History

United Kingdom
- Name: Three Bees
- Owner: Buckles & Co
- Port of registry: London
- Launched: 1813
- Fate: Caught fire and blew up in Sydney Harbour on 20 May 1814.

General characteristics
- Tons burthen: 459 (bm)
- Armament: 4 × 12-pounder carronades

= Three Bees =

1813 British ship transporting convicts to Australia

Three Bees was launched at Bridgwater in 1813. Her first voyage was transporting convicts to New South Wales. After she arrived at Sydney Cove in 1814 she caught fire and was destroyed.

==Voyage and loss==
Captain John Wallis and Three Bees gathered her convicts from Ireland. She then sailed to Falmouth.

Three Bees sailed from Falmouth on 8 December 1813. The 46th Regiment of Foot provided the guard, which consisted of five officers and 43 non-commissioned officers and privates. Three Bees left in convoy under the escort of and . They parted after about a month and Three Bees continued on in company with Catherine. Three Bees arrived in Sydney Cove on 6 May 1814.

Three Bees had embarked 210 male convicts, of whom nine died en route. Governor Macquarie wrote:

The Three Bees, commanded by Captn. John Wallis, arrived on the 6th inst. with two hundred and ten male Convicts, out of 219 originally embarked, the other nine having died on the passage; and out of those landed, it has been necessary to Send fifty five to the Hospital many of them being much affected with Scurvy and others labouring under various complaints. On enquiring into the cause of this mortality and sickness, it appeared that many of them had been embarked in a bad state of health, and not a few infirm from lameness and old age. I am happy in being enabled to state that the Convicts by the Catherine and the Three Bees have, without a Single Exception, borne grateful Testimony to their having been treated with the most unremitting care, Attention, and kindness, by the Masters and Surgeons of those Vessels, from the day of their Embarkation until they were finally landed here. The circumstance of several of those unfortunate men being embarked in a diseased or feeble State will, I trust, shew the necessity for greater attention being paid to the state of the Health of the Convicts, who are to be embarked in future, which I have much reason to believe has not been so fully attended to by the Examining Surgeons as Humanity demands.
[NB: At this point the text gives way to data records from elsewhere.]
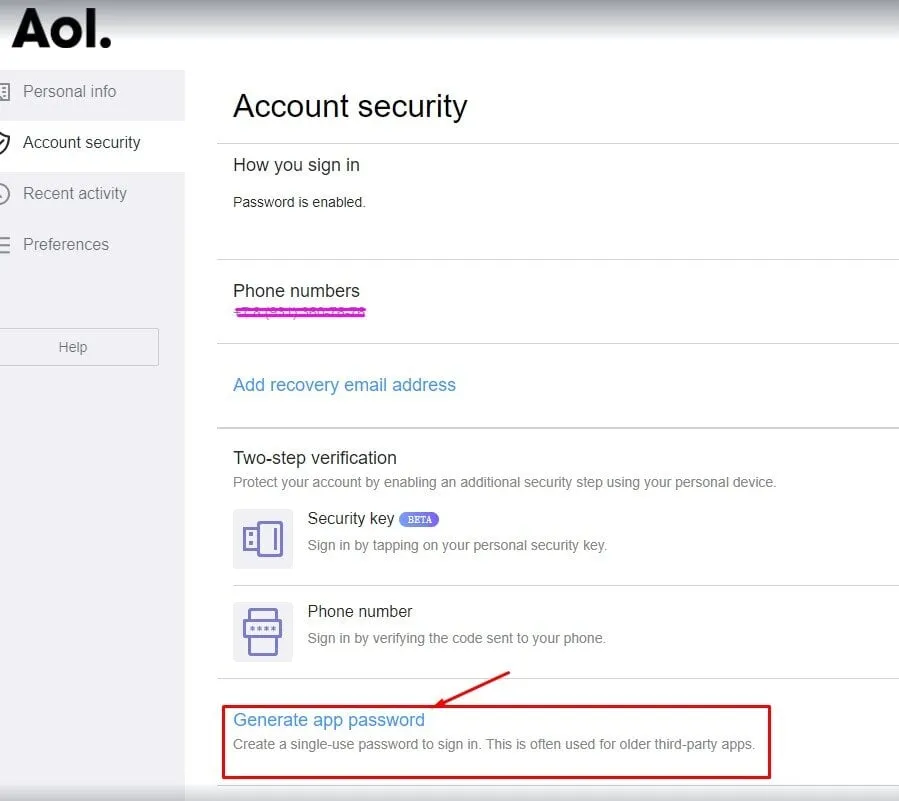
Task: Click Generate app password link
Action: [x=329, y=720]
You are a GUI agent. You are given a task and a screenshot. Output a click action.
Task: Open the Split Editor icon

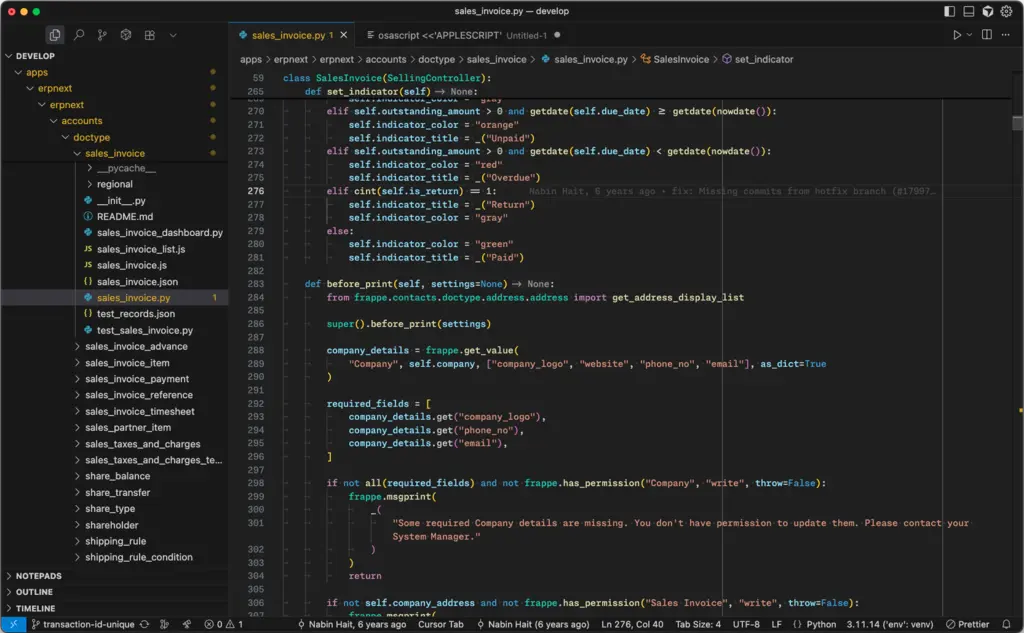pos(985,33)
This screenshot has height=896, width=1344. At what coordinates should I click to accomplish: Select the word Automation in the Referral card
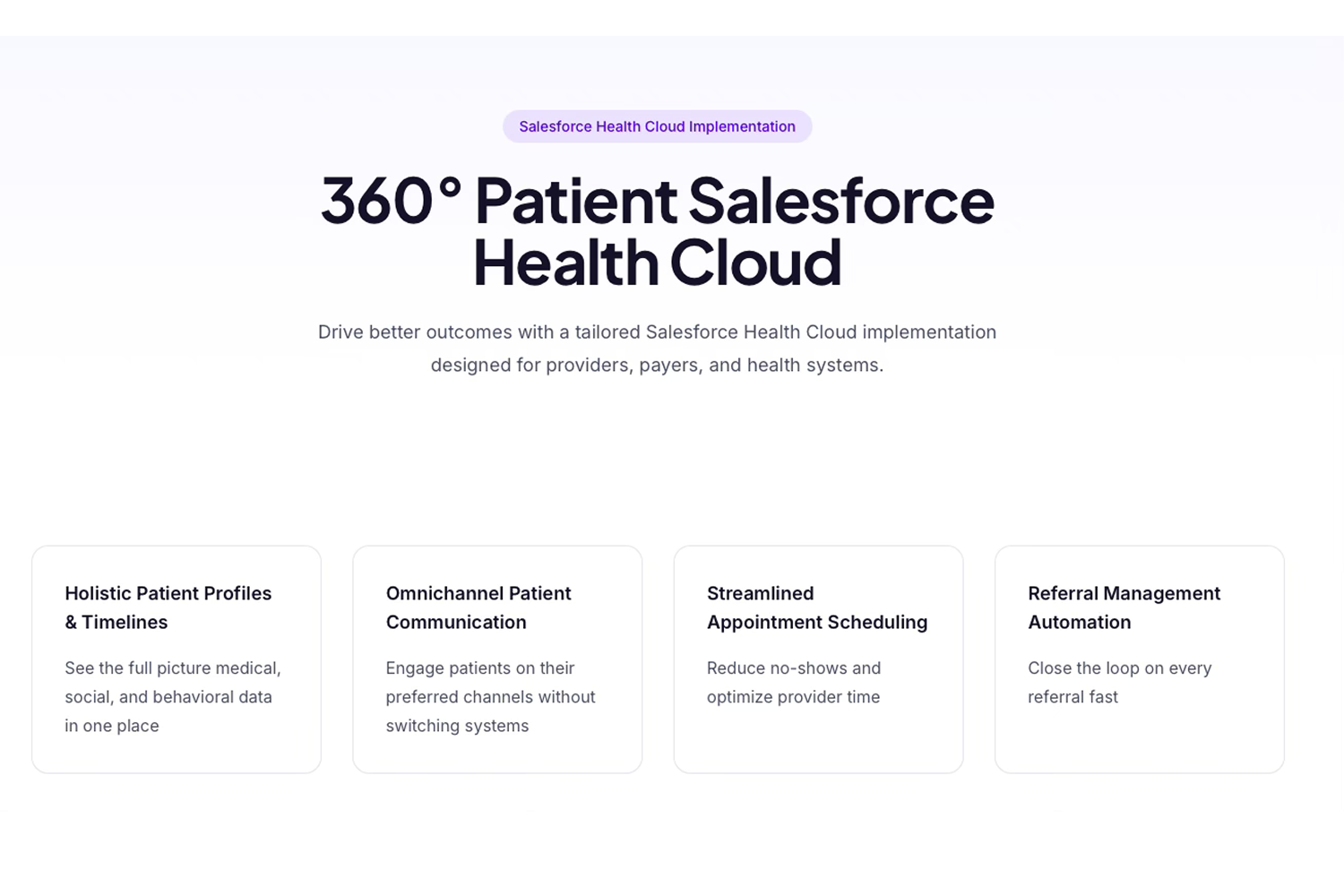pyautogui.click(x=1079, y=622)
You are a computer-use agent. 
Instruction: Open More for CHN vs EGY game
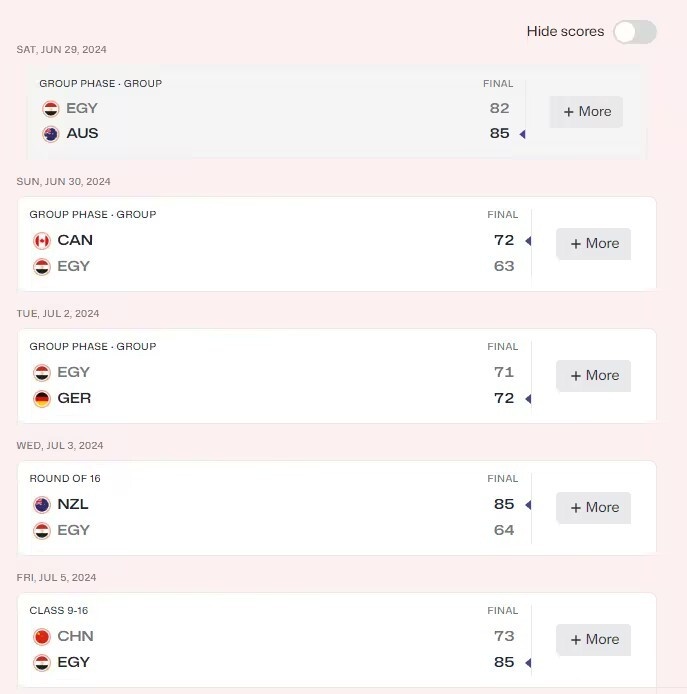click(x=593, y=640)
After the 210 convicts were all disembarked a fire was discovered on the ship at 4.30 pm on 20 May 1814. It was later thought that the fire was caused by candle snuff being dropped on oakum when an officer and boy had entered the hold. It soon became apparent that the fire could not be fought and so Three Bees was cut loose from her moorings and the other ships in the cove maneuvered to avoid the ship. At 5.30 pm the first gun exploded on board and a swivel ball smashed into the parlour of the house of Captain Piper, hitting only a writing table. The ship drifted onto Bennelong Point and shortly after her magazine exploded. Three Bees was a total loss.

Lloyd's List reported on 14 October 1814 that Three Bees, Wallace, master, of London and bound for China, caught fire and was burnt at Port Jackson on 20 May.